Seperti kasus terbaru yang dialami salah satu siswi SMK dalam sebuah angkutan umum di Kota Bandung. Seorang pria memegang tubuh seorang penumpang siswi SMK dengan dalih ingin mengambil minuman yang ada di dekat siswi tersebut.
Aksi pelecehan seksual itu terekam kamera penumpang lainnya. Bahkan, pelaku sempat ditegur oleh penumpang tersebut untuk berhenti melakukan hal tak pantas pada siswi ini.

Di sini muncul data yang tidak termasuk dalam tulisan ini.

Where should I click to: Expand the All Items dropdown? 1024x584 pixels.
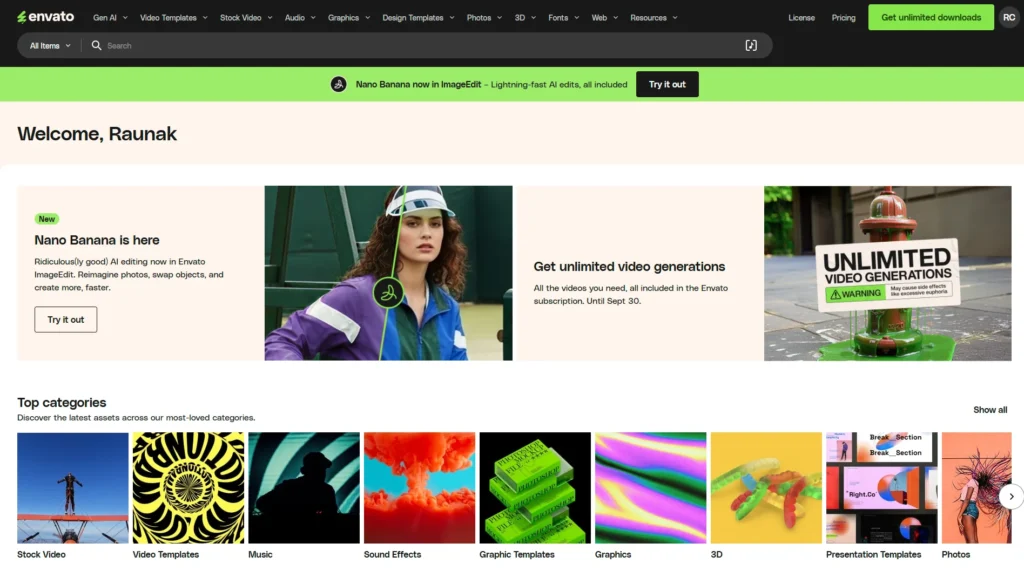point(50,46)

Kepolisian sudah melakukan tindak lanjut terhadap kasus pelecehan seksual di angkot tersebut. Pelakunya pun sudah diamankan.
Kekerasan dan pelecehan seksual merujuk kepada tindakan bernuansa seksual yang disampaikan melalui kontak fisik atau non-fisik, menyasar kepada bagian tubuh seksual atau seksualitas seseorang.

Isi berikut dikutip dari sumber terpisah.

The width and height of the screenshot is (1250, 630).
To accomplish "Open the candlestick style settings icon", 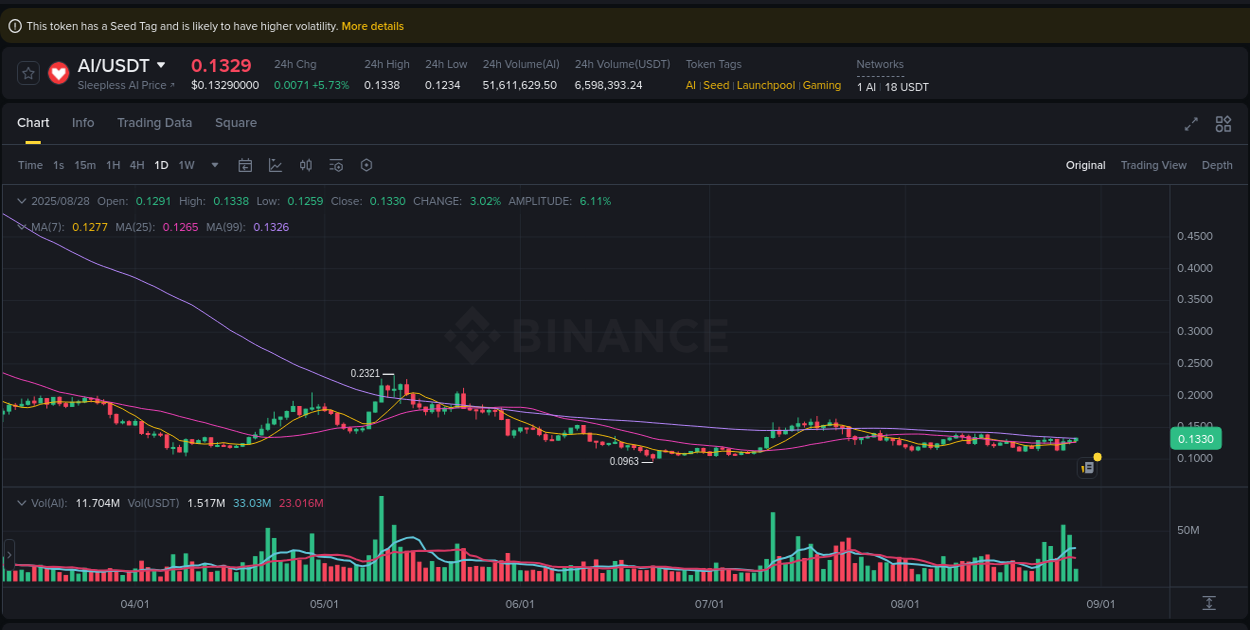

Menurut Kepala Dinas Pemberdayaan Perempuan dan Perlindungan Anak (DP3A) Kota Bandung, Uum Sumiati, tindakan ini antara lain, siulan, main mata, komentar ataupun ucapan yang bernuansa seksual, mempertunjukkan materi-materi pornografi serta keinginan seksual.
Termasuk juga colekan atau sentuhan pada bagian tubuh, gerakan atau isyarat yang bersifat seksual, sehingga kemudian mengakibatkan rasa tidak nyaman, tersinggung.
Tindakan pelecehan juga dapat berupa merasa direndahkan martabatnya, dan mungkin hingga menyebabkan berbagai masalah kesehatan dan keselamatan.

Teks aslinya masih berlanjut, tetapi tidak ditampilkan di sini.